Exercise objective:
Extract, exactly as written, each line from the start of the records below to the line containing "[search] (1443, 68)", both ends included; drop the pictures.

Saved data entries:
++++++

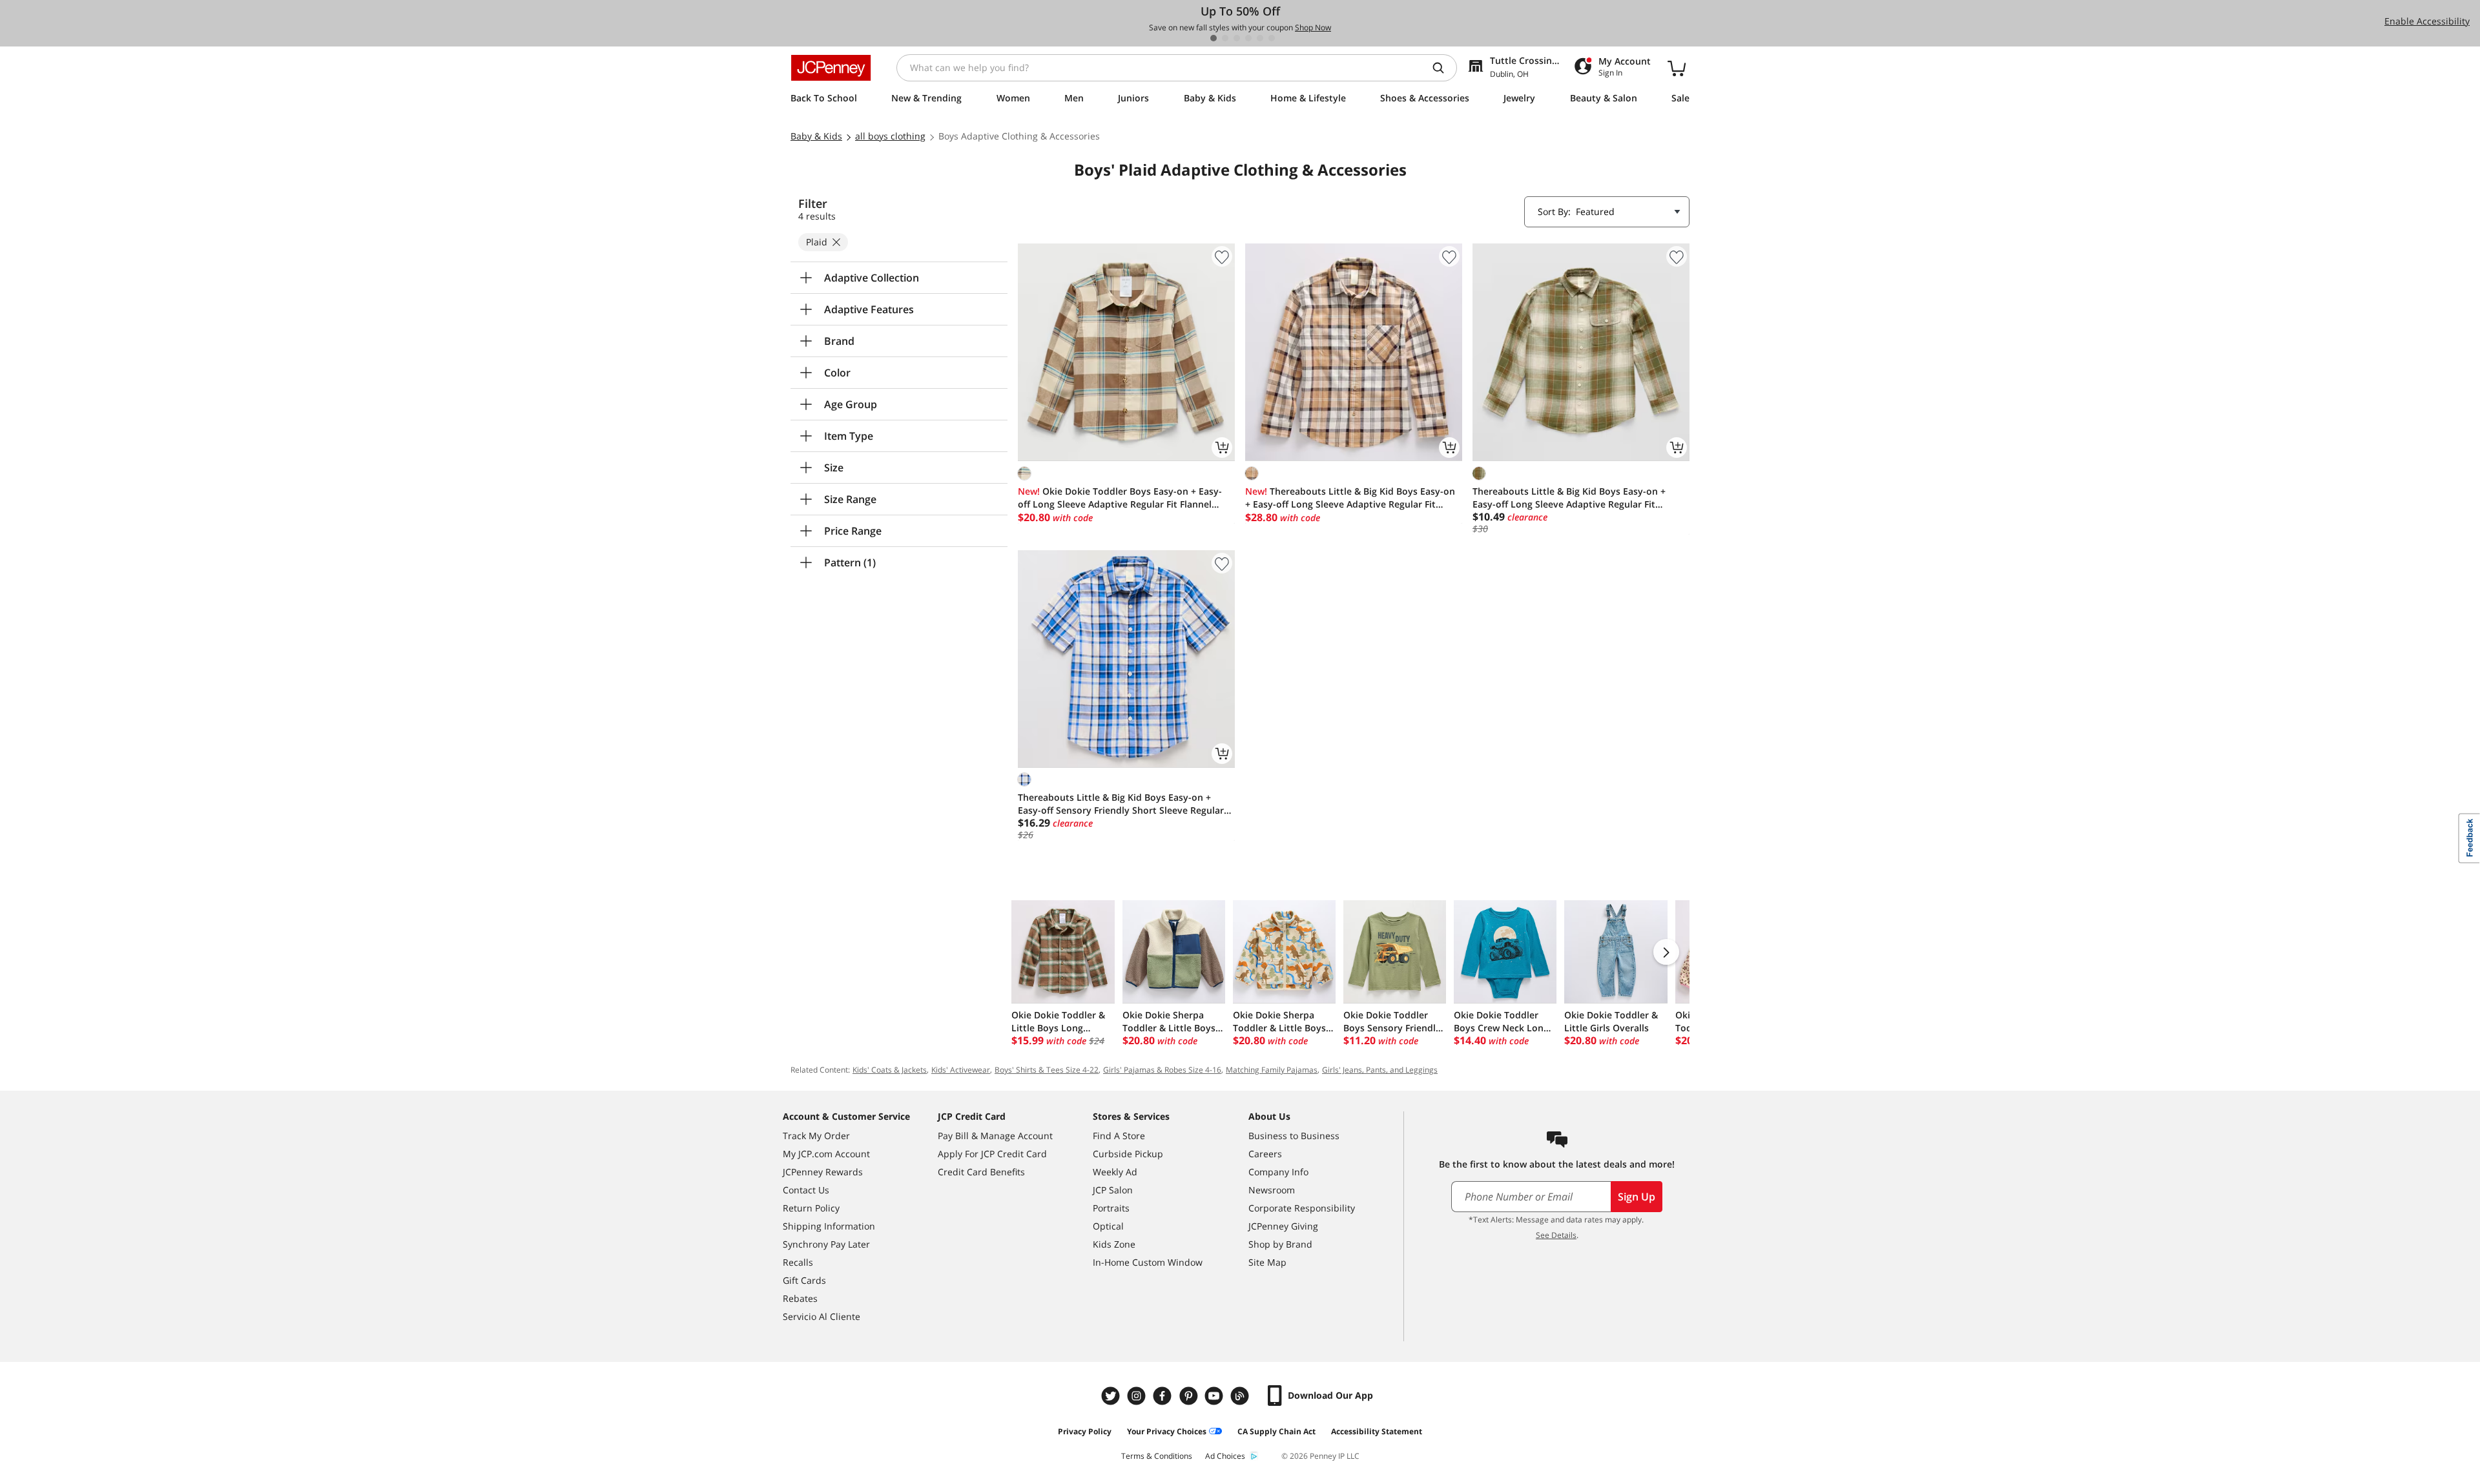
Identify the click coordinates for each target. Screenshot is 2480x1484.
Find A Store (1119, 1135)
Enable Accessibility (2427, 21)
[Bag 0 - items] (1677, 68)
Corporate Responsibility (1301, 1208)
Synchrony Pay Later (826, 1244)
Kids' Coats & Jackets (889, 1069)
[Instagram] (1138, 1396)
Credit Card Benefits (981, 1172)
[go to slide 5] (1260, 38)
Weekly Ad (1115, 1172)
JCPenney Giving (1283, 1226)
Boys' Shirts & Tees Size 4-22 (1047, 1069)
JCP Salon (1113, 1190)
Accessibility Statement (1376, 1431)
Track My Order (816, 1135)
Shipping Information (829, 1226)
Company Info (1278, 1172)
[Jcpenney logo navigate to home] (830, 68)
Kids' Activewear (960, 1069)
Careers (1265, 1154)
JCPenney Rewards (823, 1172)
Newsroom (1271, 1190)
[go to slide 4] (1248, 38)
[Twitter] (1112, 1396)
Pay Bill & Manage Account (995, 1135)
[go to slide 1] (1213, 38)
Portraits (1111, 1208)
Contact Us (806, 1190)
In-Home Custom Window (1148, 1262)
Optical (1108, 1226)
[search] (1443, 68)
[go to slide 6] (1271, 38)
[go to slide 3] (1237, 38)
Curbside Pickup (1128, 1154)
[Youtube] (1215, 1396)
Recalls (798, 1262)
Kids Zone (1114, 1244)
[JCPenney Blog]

++++++

Solution:
Identify the click coordinates for each target. Screenshot is 2480x1484.
Find A Store (1119, 1135)
Enable Accessibility (2427, 21)
[Bag 0 - items] (1677, 68)
Corporate Responsibility (1301, 1208)
Synchrony Pay Later (826, 1244)
Kids' Coats & Jackets (889, 1069)
[Instagram] (1138, 1396)
Credit Card Benefits (981, 1172)
[go to slide 5] (1260, 38)
Weekly Ad (1115, 1172)
JCPenney Giving (1283, 1226)
Boys' Shirts & Tees Size 4-22 (1047, 1069)
JCP Salon (1113, 1190)
Accessibility Statement (1376, 1431)
Track My Order (816, 1135)
Shipping Information (829, 1226)
Company Info (1278, 1172)
[Jcpenney logo navigate to home] (830, 68)
Kids' Activewear (960, 1069)
Careers (1265, 1154)
JCPenney Rewards (823, 1172)
Newsroom (1271, 1190)
[go to slide 4] (1248, 38)
[Twitter] (1112, 1396)
Pay Bill & Manage Account (995, 1135)
[go to slide 1] (1213, 38)
Portraits (1111, 1208)
Contact Us (806, 1190)
In-Home Custom Window (1148, 1262)
Optical (1108, 1226)
[search] (1443, 68)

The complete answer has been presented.